───── Stored data ─────

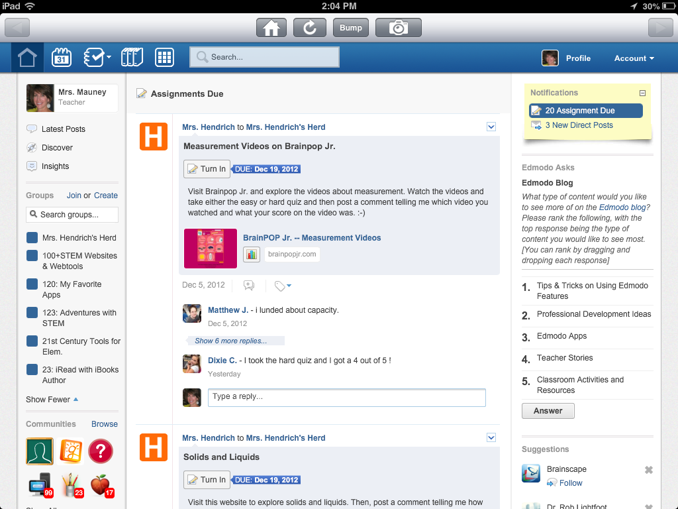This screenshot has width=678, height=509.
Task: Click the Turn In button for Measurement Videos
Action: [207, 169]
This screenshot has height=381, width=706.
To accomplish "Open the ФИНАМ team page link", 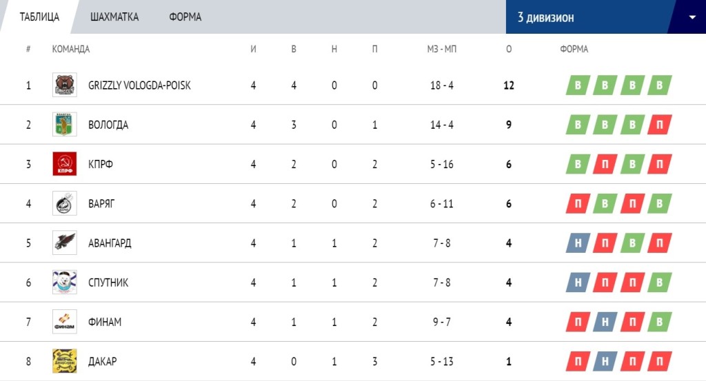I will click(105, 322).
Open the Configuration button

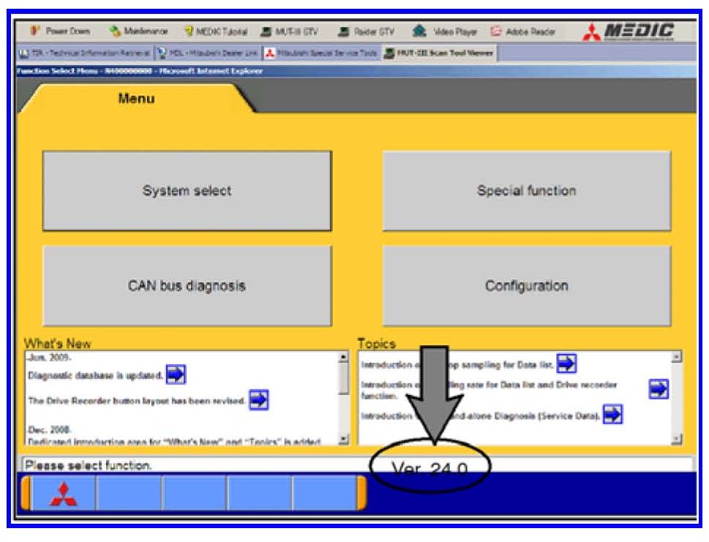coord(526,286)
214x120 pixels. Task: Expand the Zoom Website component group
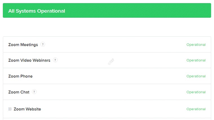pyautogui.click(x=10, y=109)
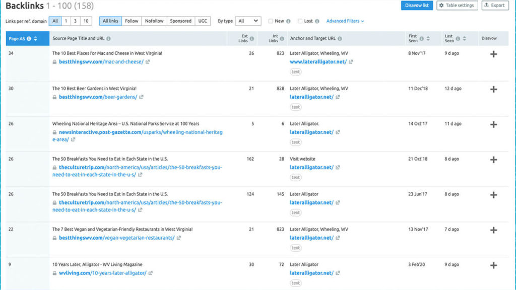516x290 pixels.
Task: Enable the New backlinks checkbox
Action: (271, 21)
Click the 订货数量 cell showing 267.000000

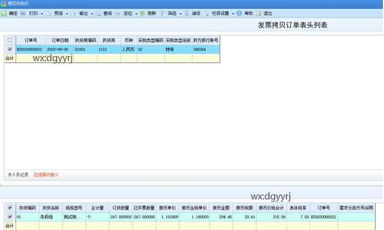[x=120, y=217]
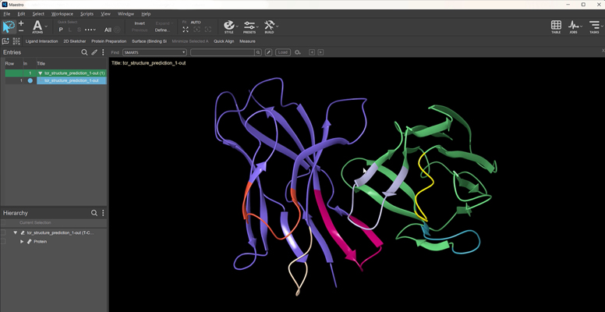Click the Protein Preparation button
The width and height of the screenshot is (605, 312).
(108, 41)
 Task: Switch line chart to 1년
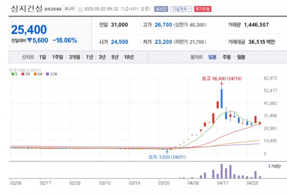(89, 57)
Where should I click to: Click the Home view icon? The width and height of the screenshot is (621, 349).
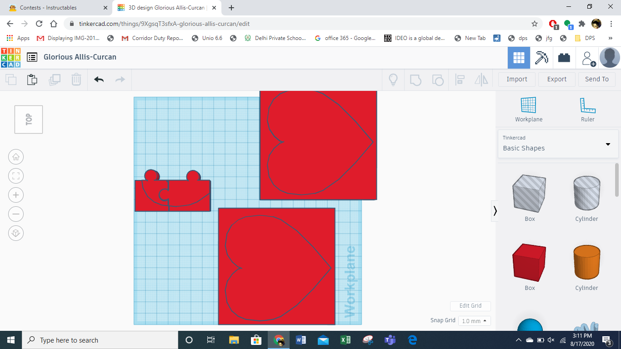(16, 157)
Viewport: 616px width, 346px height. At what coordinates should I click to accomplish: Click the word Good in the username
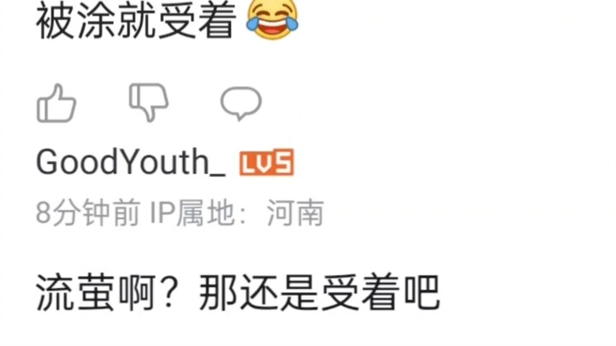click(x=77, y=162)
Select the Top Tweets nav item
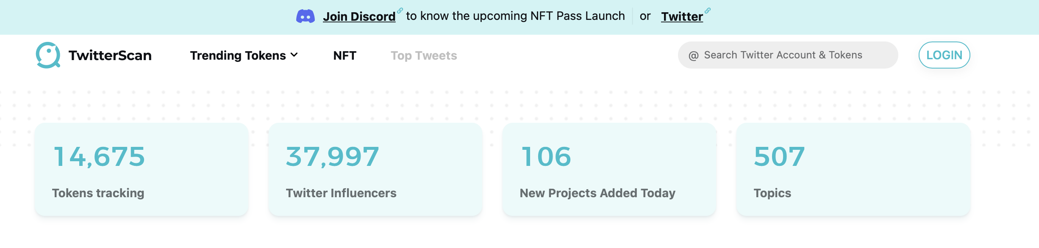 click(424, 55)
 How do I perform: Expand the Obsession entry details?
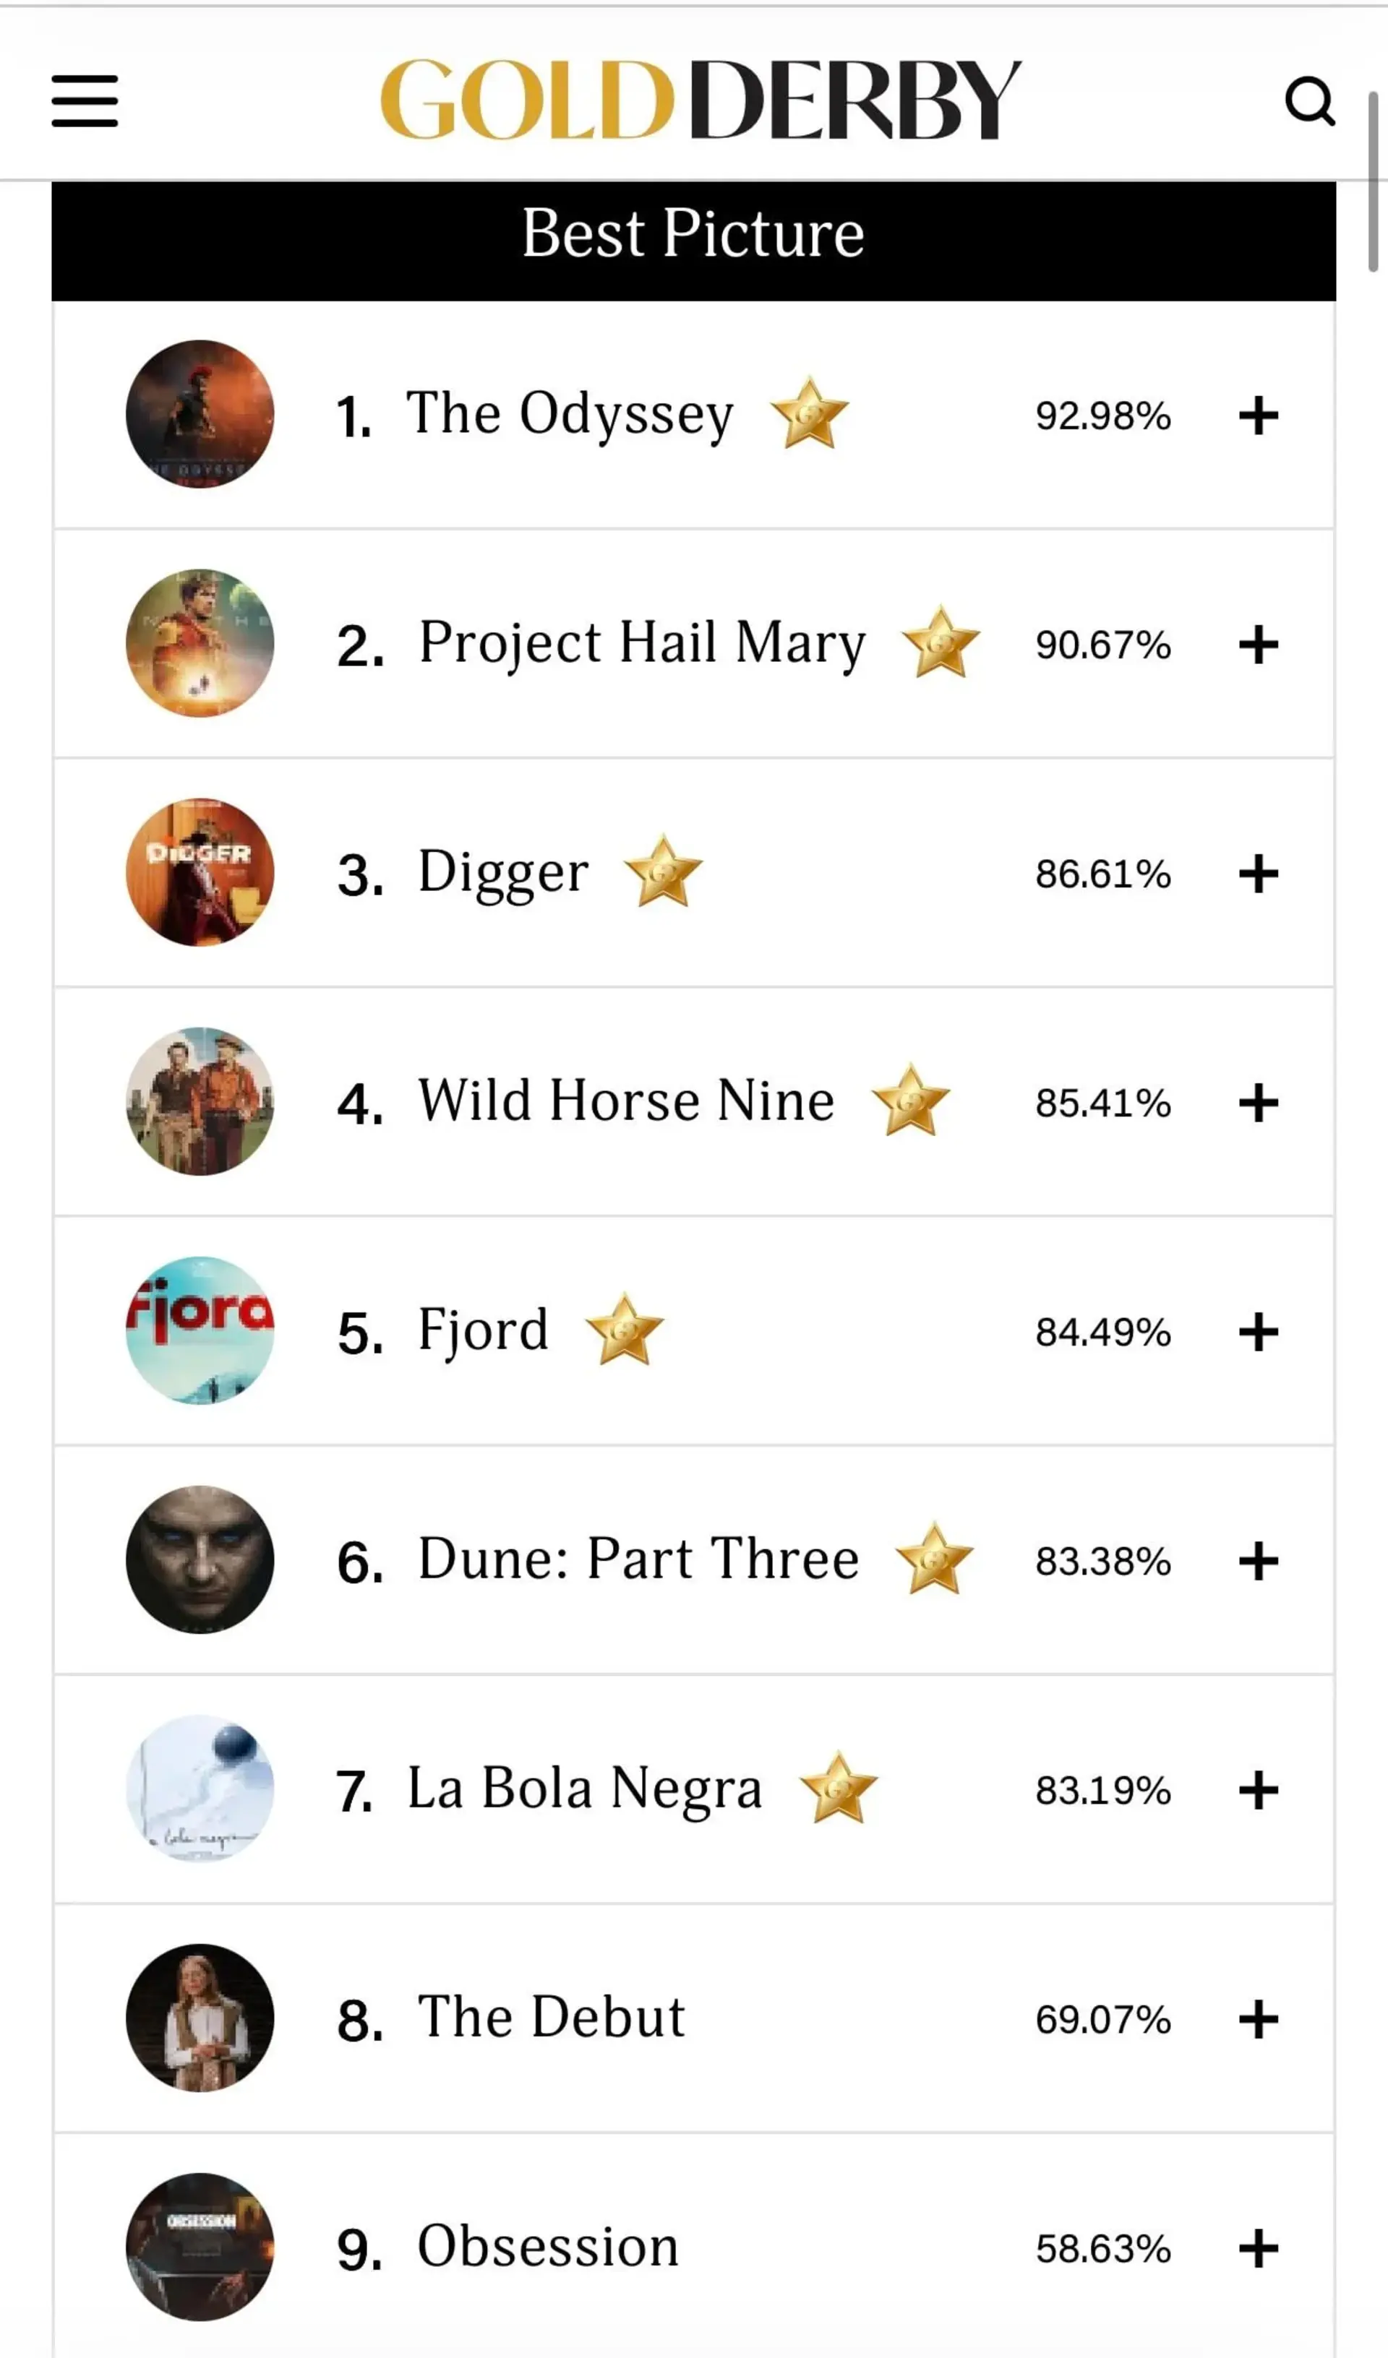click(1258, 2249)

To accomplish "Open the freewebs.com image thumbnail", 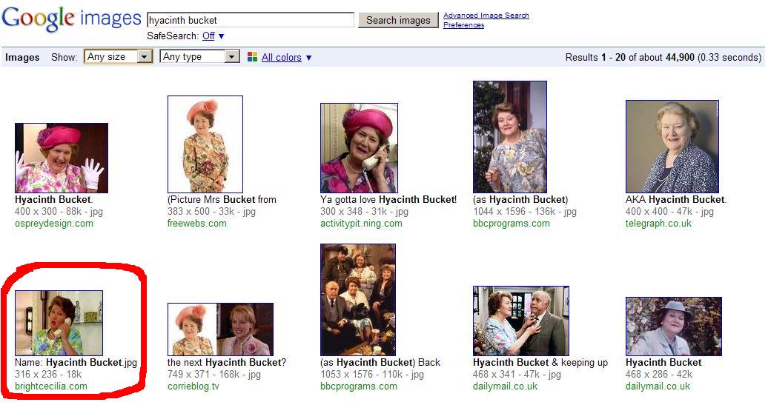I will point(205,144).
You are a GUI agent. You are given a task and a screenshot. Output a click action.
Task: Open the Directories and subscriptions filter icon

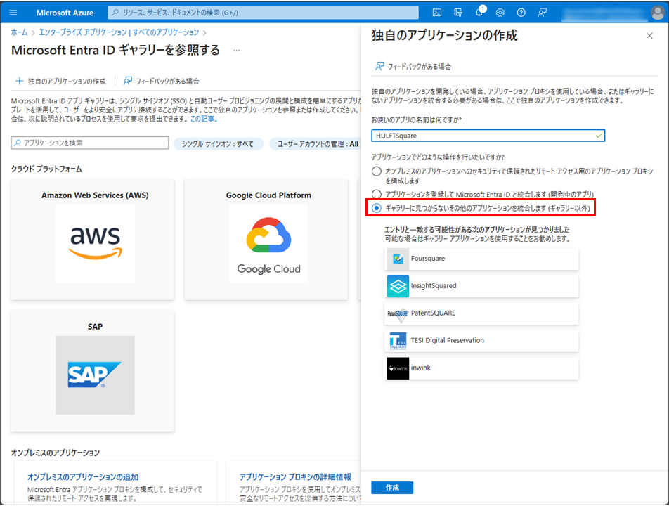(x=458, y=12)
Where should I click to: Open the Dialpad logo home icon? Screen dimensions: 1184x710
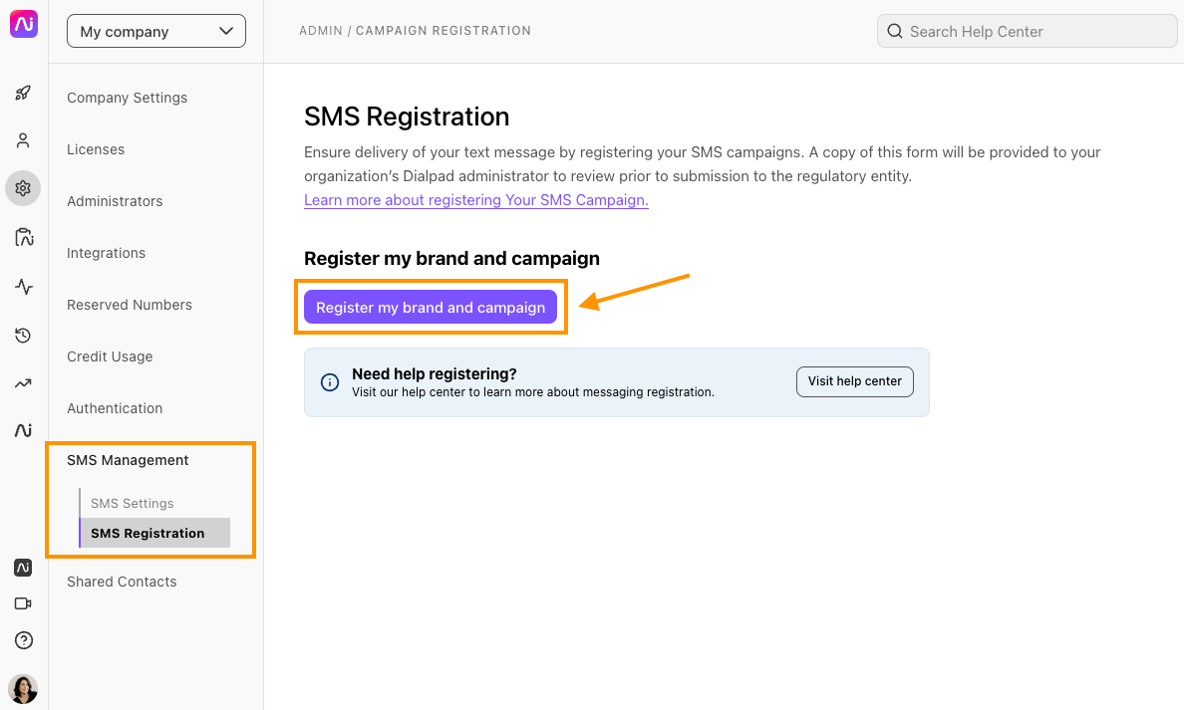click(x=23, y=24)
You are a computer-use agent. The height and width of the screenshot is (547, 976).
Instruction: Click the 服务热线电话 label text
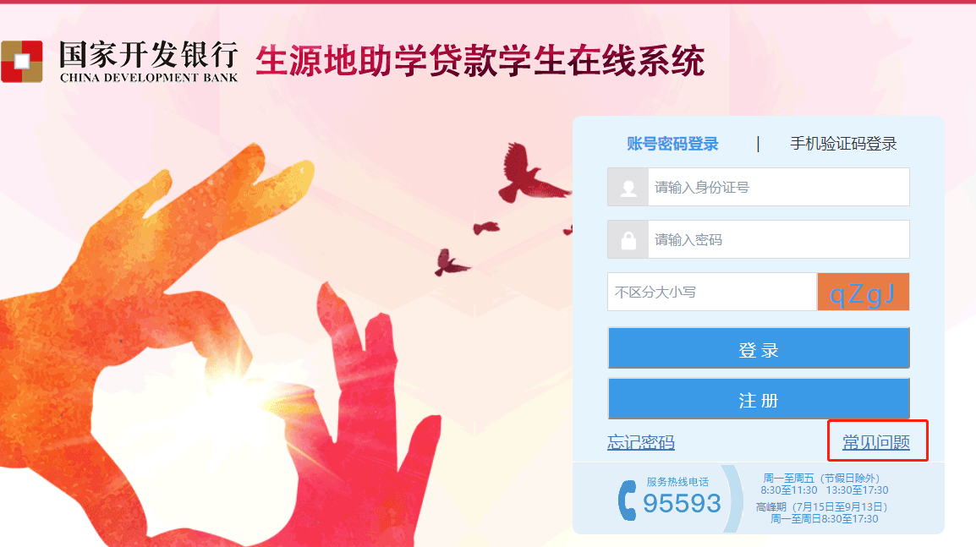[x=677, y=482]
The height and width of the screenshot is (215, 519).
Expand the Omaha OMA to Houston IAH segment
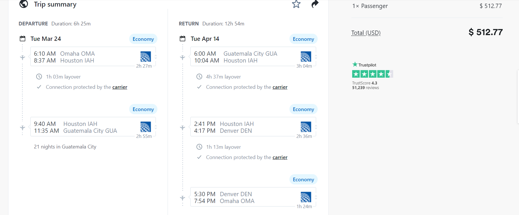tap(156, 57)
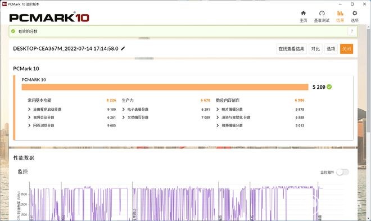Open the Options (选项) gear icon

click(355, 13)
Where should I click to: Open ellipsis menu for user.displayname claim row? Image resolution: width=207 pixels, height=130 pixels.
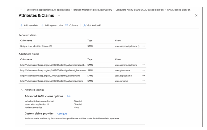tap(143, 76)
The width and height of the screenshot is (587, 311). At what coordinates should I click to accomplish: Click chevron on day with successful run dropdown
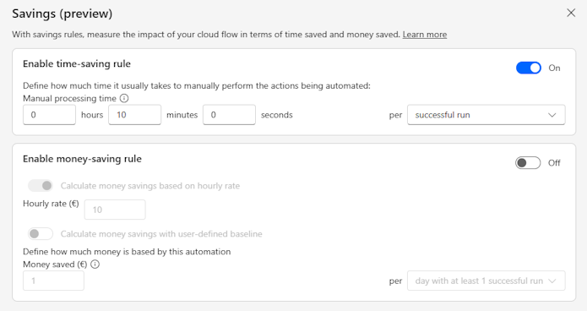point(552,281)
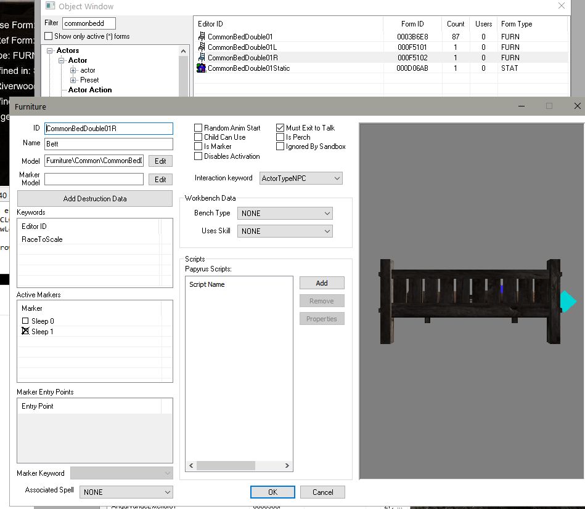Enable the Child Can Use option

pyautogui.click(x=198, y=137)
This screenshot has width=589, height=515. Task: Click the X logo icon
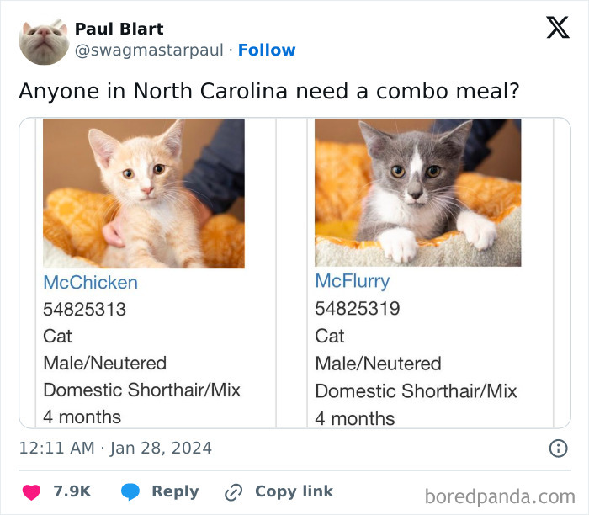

─────

(Problem details): Working from the line with "The width and height of the screenshot is (587, 311)." to the last line of the material above, repeat each line exactly and leave out the pictures.

(Output for this exercise):
The width and height of the screenshot is (587, 311). At what coordinates should I click to accomplish: Click chevron on day with successful run dropdown
point(552,281)
Enable the Child Can Use option

pyautogui.click(x=198, y=137)
This screenshot has width=589, height=515. Task: Click the X logo icon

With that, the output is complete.